Please report how many lines in the records below contain the word "agent", and give nothing else.

> [DATA RECORDS]:

┏━━

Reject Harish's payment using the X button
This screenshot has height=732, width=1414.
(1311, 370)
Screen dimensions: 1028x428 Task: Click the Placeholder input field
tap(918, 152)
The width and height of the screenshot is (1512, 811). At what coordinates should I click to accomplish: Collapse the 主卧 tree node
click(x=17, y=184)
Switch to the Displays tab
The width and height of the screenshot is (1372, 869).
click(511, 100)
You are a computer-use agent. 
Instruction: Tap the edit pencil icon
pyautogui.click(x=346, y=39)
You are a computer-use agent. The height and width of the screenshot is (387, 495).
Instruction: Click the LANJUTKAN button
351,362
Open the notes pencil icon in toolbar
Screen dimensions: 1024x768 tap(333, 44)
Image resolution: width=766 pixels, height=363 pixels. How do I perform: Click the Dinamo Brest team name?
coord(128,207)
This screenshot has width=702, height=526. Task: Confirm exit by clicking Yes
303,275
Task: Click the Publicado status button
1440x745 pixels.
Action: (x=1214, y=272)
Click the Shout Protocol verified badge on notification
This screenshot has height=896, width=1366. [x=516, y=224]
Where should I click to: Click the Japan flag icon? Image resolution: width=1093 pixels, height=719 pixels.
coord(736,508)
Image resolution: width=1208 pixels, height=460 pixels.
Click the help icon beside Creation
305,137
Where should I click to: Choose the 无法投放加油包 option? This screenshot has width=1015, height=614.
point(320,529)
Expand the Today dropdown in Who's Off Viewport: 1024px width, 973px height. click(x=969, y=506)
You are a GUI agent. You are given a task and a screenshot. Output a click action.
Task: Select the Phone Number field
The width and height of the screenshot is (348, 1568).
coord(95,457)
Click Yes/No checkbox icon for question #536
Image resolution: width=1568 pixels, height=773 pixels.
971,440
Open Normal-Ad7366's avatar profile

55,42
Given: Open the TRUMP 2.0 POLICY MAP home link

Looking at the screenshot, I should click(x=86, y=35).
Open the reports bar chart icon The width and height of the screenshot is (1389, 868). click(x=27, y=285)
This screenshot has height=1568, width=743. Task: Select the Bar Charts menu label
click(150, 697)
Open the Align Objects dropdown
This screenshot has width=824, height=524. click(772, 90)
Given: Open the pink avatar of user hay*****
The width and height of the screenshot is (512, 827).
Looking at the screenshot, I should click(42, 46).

┗━━

> [OUTPUT OF THE EXERCISE]: 3